The Joan Rivers Face Mask mail order business was going well, all things considered…
The Nutshell
Ellen (Metz), a wife involved in a failing marriage, orders an African fertility mask in the whimsical hope that it will help the couple conceive. However, upon receiving the mask, she finds that it’s a frightfully ugly thing and immediately plans to send it back. It’s not long after she receives it, however, that she’s plagued by dreams of a demonic entity with the face of the mask menacing her. This leads to her husband, Bill (Szafir), to drive her to an asylum in the hopes that she can be cured of her hysteria, which is only controlled by pills that she takes. But when their car runs out of gas and he leaves her to walk to a gas station, the entity, named Nightmare Man, comes out of nowhere and tries to kill her in the real world. She’s chased deep into the woods to a house where two couples are on vacation. The couples take the hysterical Ellen in and themselves become targets of Nightmare Man.
“Where’s my agent?! I’m gonna kill him! You hear me, Bernie! I’ll get you for this…”
The Lowdown
Nightmare Man is the capper in this series of After Dark Horrorfest films that ranges from decent to downright weak and as a whole have ultimately proven to be nothing short of disappointing. Nightmare Man isn’t the worst of the lot, but it’s near the bottom. Its a low budget horror exercise that has nothing – a clever script, over-the-top gore nor good acting – to elevate it to anything much beyond that. Even the Cinemax-level nudity can’t save this forgettable film that desperately needed some of the flavor present in the last act throughout the rest of the film.

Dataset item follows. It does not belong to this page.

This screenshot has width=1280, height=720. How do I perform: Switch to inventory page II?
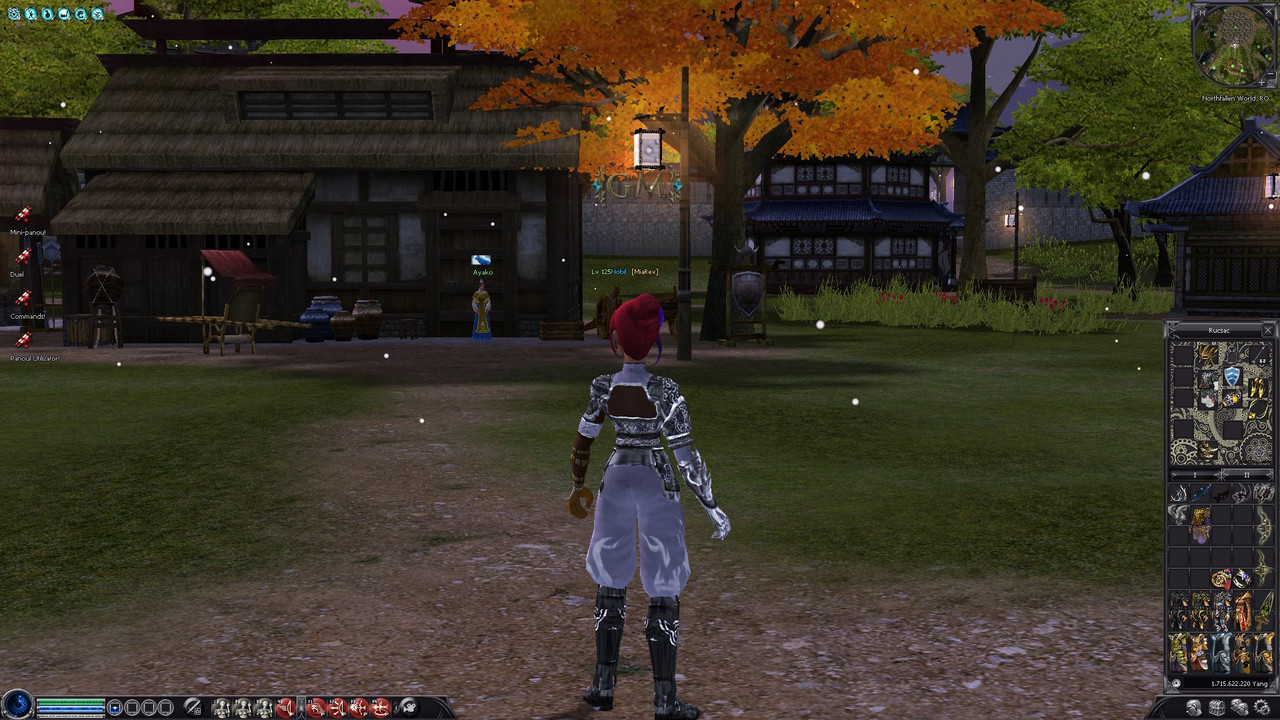(1246, 475)
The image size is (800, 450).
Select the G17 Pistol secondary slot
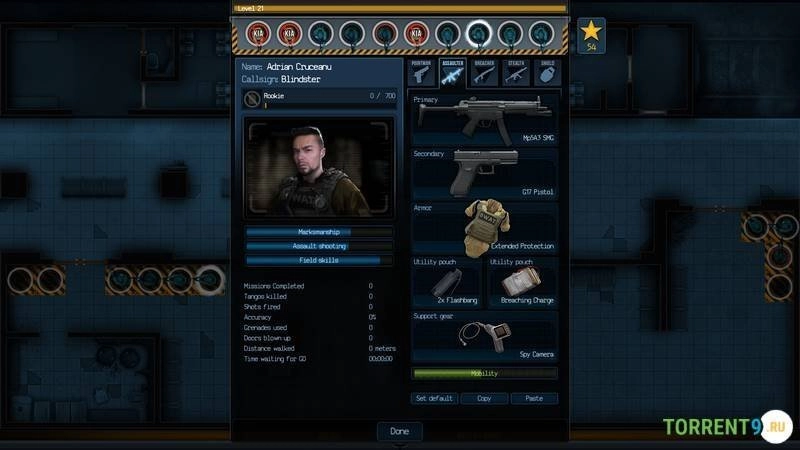(485, 174)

“Okay, here’s the situation: we’re stuck in the woods, a madman is stalking us and I’m on my own with three hot chicks, one of whom may or may not be crazy.”
“So what are we going to do?”
“Personally, I’m down for a four way, how about you?”

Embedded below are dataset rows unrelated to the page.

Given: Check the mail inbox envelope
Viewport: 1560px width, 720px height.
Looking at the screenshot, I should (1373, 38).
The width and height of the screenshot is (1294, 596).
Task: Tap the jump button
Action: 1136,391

The first two thirds of the film are a formulaic and somewhat plodding misadventure of a killer-in-the-woods who menaces an isolated group of twentysomethings who’s best idea for entertaining themselves is participating in sexual truth or dare. When things do pick up around an hour in with a couple of twists that you may or may not see coming, it’s already too late to save the movie as a whole. And the hook present in the last reel of Nightmare Man immediately smacks of Evil Dead, but with little to none of the Raimi / Campbell flavor.

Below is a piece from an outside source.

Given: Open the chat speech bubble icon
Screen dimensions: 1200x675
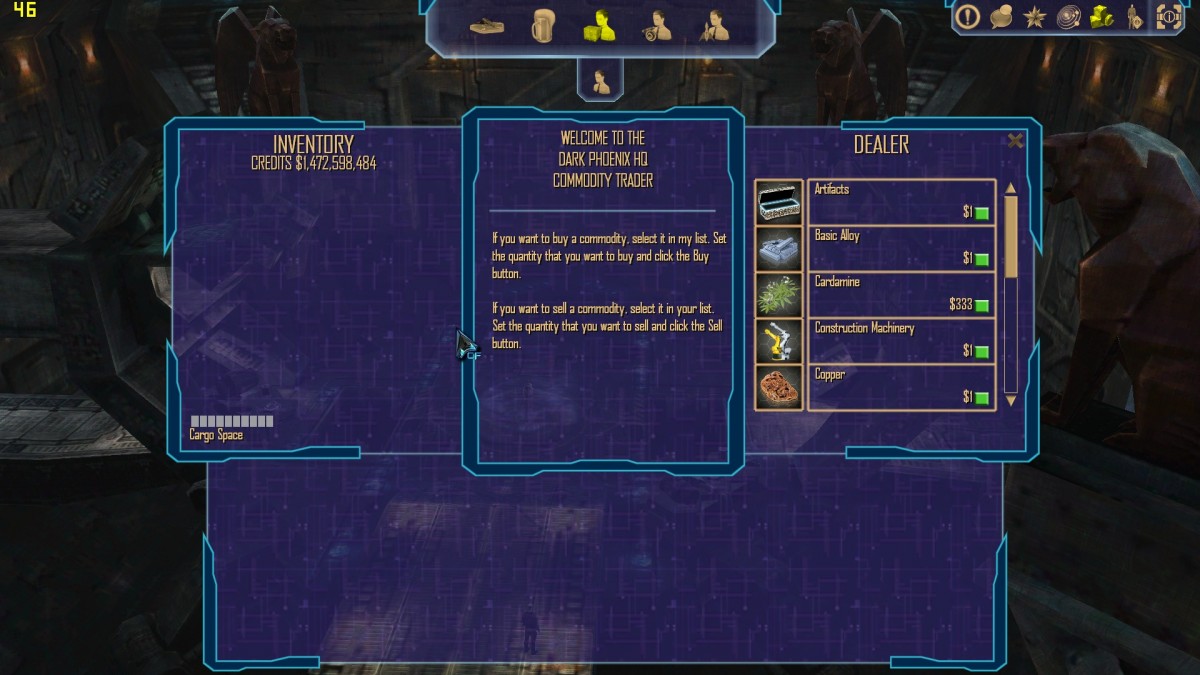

Identity of this actress withheld at her request.
The characters are so primed to be victims that they should’ve had targets on their foreheads, particularly one poor slob who gets drilled in the piehole with an arrow. Nearly all of the horror film playbook is followed here and the snuffings are telegraphed like a bad wrestling move. There’s little to no emotional resonance in any of the deaths, especially from the characters themselves. The only one with any significant presence is Shepis as the uninhibited Mia, who has no compunction about dancing around in lingerie, giving her man a kiss-your-ass-goodbye-worthy full moon, rolling around in the woods in the altogether and is handy with the crossbow and hunting rifle.
Is it me or does it pretty much not get better than a demon chick-on-chick tongue kiss? Vampire chick-on chick tongue kiss you say? Good call.
Nightmare Man doesn’t go for the heavy horror, but more the irreverent type. But the problem is that it takes way too long to get to that and the film could have benefited from a sustained dose of that irreverence from the get-go. There’s also a chase through the woods that is interminably long. The endgame for the main plot and arrival of a pivotal character isn’t played up enough in the first sixty minutes. Yet that character’s arrival does send the rest of the film into a somewhat entertaining festival of death and carnage, but it’s too little too late. The ending wasn’t bad though and primes openly for a sequel.
Yep, Linda Blair’s still got it…
The Package
The look of this film is pretty ordinary at best in 1.78:1 and a lot of it is shrouded in a bit too much darkness at times with an occasionally blotchy transfer. Sound is fine in Dolby. There’s a commentary by director Rolfe Kanefsky, Shepis and producer Esther Goodstein, extended scenes, a still gallery, gag reel, an on-set video diary from Shepis and a 20-minute making-of. The omni-present Miss Horrorfest 2007 Contest webisodes round out the offerings.